To continue, if the left adjoint L exists, the weighted limit in question can be replaced by

\int_{d \colon \mathcal{D}} \mathcal{D}(L c, d) \pitchfork d

which, using standard calculus of ends (see Appendix), can be shown to be isomorphic to L c. We end up with:

\lim_{c/R} \pi_c \cong L c

Solution set condition

So what about those pesky size issues? It’s one thing to demand the existence of all small limits, and a completely different thing to demand the existence of large limits (such requirement may narrow down the available categories to preorders). Since the comma category may be too large, maybe we can cut it down to size by carefully picking up a (small) set of objects out of all objects of \mathcal D. We may take some indexing set I and construct a family d_i of objects of \mathcal D indexed by elements of I. It doesn’t have to be one family for all—we may pick a different family for every object c for which we are performing our construction.

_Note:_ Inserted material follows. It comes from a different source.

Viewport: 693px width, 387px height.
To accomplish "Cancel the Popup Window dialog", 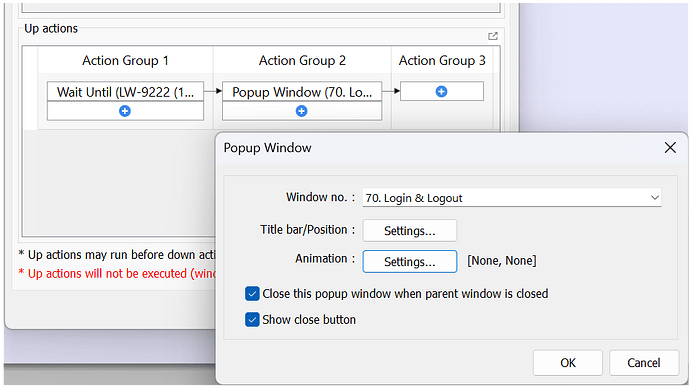I will click(644, 363).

Instead of using the whole comma category c/R, we’ll limit ourselves to a set of arrows f_i \colon c \to R d_i. But in a comma category we also have morphisms between arrows. In fact they are the essential carriers of the structure of the comma category. Let’s have another look at these morphisms.

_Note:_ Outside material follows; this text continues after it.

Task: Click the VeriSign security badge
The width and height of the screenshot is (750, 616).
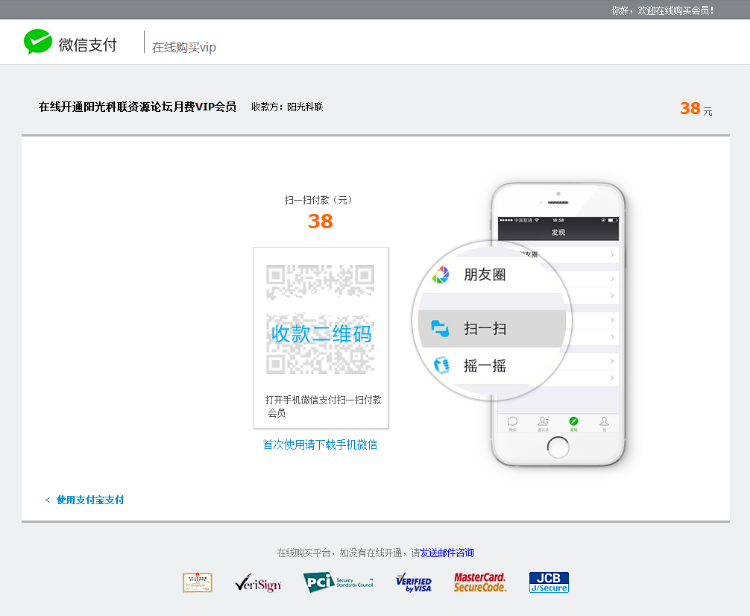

This commuting condition can be re-interpreted as a factorization of g through f. It so happens that every morphism g can be trivially factorized through some f by picking d = d' and h = id_d. But if we restrict the factors f to be members of the family f_i then not every g \colon c \to R d (for arbitrary d) can be automatically factorized. We have to demand it. That gives us the following:

Solution Set Condition: For every object c there exists a small set I with an I-indexed family of objects d_i in \mathcal D and a family of morphisms f_i \colon c \to R d_i, such that every morphism g \colon c \to R d can be factored through one of f_i. That is, there exists a morphism h \colon d_i \to d such that

g = R h \circ f_i

There is a shorthand for this statement: All comma categories c/R admit weakly initial families of objects. We’ll come back to it later.

Freyd’s theorem

We can now formulate:

Freyd’s Adjoint Functor Theorem: If \mathcal D is a locally small and small-complete category, and the functor R \colon D \to C is continuous (small-limit preserving), and it satisfies the solution set condition, then R has a left adjoint.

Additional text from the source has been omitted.